To give a concrete example, one can show that the set $\{\sqrt{n}:\text{$n$ is a squarefree integer}\}$ is linearly independent over $\mathbb Q$ (which greatly generalizes your six square root example). To see this, we need to establish some tools:
If $K\supseteq F$ is a Galois field extension of finite degree, then let $\text{Aut}_F(K)$ denote the group of field automorphisms of $K$ fixing $F$. Given such an automorphism group (call it $G$ for brevity), we can define the corresponding trace via $T(\alpha)=\tfrac{1}{|G|}\sum_{g\in G} g(\alpha)$, i.e. the average of the orbit of $\alpha$ with respect to $G$. One can easily verify that the trace is a linear operator and fixes elements of the base field $F$.

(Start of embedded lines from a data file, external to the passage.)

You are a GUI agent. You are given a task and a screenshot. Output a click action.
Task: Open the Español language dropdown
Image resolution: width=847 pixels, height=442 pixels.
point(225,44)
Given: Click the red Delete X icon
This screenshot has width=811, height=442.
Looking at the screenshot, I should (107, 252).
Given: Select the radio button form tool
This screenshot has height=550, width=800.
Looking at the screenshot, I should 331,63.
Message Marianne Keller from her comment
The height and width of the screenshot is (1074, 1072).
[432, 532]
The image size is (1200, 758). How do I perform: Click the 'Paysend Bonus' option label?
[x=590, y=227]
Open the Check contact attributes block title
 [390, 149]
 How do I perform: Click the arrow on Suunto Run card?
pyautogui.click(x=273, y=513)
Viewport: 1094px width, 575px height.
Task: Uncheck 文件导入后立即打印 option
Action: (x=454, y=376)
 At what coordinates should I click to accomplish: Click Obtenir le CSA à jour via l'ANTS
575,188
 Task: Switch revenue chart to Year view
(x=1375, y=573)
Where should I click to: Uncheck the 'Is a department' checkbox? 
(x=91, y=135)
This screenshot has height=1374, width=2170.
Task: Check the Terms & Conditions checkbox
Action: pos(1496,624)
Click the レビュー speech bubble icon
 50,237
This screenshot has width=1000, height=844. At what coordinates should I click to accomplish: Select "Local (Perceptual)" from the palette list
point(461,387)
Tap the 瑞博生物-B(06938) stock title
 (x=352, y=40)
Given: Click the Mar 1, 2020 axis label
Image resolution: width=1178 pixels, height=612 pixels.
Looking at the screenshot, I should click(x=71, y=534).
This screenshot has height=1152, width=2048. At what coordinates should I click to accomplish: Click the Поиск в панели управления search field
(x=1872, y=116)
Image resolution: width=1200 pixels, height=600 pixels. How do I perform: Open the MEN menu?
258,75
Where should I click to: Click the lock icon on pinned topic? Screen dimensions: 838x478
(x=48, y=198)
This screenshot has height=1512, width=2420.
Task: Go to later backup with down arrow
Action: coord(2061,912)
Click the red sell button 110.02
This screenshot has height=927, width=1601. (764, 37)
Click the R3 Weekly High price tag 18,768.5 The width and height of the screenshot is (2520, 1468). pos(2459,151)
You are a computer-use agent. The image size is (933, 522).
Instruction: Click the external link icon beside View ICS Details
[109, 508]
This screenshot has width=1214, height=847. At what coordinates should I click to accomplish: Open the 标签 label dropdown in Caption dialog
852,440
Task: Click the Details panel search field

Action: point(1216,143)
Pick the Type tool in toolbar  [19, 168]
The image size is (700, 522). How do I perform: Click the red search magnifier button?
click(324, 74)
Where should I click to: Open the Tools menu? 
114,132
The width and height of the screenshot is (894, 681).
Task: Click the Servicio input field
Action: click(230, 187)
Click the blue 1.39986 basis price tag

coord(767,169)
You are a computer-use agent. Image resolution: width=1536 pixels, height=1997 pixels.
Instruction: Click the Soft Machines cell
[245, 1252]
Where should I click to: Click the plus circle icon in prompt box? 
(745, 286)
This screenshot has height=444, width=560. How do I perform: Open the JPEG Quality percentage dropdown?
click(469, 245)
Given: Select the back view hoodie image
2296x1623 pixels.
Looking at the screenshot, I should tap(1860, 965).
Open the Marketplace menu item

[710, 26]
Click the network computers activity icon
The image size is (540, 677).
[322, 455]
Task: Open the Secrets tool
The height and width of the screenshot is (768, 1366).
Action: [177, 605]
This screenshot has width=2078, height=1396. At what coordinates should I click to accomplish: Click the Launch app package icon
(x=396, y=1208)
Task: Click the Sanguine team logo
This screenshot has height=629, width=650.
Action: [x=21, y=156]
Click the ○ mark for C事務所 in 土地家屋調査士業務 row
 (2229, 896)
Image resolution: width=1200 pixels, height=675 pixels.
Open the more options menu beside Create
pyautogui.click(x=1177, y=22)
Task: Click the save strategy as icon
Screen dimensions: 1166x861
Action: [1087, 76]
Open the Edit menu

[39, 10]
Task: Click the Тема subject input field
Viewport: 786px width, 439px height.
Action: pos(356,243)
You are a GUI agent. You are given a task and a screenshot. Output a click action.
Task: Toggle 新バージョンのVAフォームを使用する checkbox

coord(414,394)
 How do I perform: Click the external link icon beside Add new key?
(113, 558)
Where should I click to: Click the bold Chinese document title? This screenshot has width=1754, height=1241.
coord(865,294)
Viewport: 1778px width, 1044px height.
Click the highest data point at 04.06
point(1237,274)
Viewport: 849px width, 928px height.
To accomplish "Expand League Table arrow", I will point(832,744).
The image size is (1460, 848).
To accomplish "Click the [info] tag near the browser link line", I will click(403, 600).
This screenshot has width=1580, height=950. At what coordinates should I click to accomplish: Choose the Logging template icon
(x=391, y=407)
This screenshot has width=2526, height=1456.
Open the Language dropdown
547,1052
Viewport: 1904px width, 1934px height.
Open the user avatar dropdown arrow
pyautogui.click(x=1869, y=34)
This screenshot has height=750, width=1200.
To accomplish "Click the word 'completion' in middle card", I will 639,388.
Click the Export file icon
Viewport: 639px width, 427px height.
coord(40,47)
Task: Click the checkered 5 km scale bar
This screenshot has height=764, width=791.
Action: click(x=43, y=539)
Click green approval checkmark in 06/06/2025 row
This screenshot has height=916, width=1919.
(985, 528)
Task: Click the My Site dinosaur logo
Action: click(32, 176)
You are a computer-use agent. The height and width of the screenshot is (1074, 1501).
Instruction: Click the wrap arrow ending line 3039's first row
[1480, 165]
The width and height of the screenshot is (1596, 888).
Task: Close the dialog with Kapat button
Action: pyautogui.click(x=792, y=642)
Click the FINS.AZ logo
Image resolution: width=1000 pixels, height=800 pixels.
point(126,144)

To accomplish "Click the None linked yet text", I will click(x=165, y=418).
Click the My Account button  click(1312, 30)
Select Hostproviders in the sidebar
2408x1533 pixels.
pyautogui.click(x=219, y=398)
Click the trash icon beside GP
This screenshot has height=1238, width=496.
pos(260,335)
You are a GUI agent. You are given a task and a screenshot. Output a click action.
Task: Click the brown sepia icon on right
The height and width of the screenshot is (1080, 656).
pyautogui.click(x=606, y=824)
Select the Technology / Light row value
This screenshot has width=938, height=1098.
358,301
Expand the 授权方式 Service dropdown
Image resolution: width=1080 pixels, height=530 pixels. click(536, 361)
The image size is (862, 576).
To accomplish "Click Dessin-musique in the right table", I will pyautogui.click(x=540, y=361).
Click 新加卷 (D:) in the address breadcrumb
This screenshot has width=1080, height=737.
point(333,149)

Claim: If $\alpha$ is a square root of a rational number that is not itself rational and $K\supseteq \mathbb Q$ is a Galois field extension of finite degree with $\alpha\in K$, then the corresponding trace satisfies $T(\alpha)=0$.
Sketch of proof: The minimal polynomial of $\alpha$ is $x^2-\alpha^2$, which in particular has $\pm \alpha$ as roots. Since the extension is Galois, elements of the automorphism group send $\alpha$ to each of $\pm \alpha$ equally often, for an overall sum of $0$.
With this in hand, we're ready to prove that the set $S=\{\sqrt{n}:\text{$n$ is a squarefree integer}\}$ is linearly independent over $\mathbb Q$. To do this, suppose we have a finite linear combination $0=\sum_{i=1}^n c_i \sqrt{b_i}$ where each $c_i\in \mathbb Q$ and each $\sqrt{b_i}\in S$ (and hence each $b_i\in \mathbb Q$). Multiplying everything by $\sqrt{b_1}$ gives $0=c_1b_1+\sum_{i=2}^n c_i\sqrt{b_ib_1}$. One can easily check each of these latter terms remains irrational, so taking the corresponding trace gives $0=c_1b_1$, so since $b_1\neq 0$, we know $c_1=0$. Applying the same argument yields that all of the $c_i$ are $0$, as desired.
When the numbers in question are transcendental... good luck (e.g. it's unknown whether or not $e+\pi$ is rational).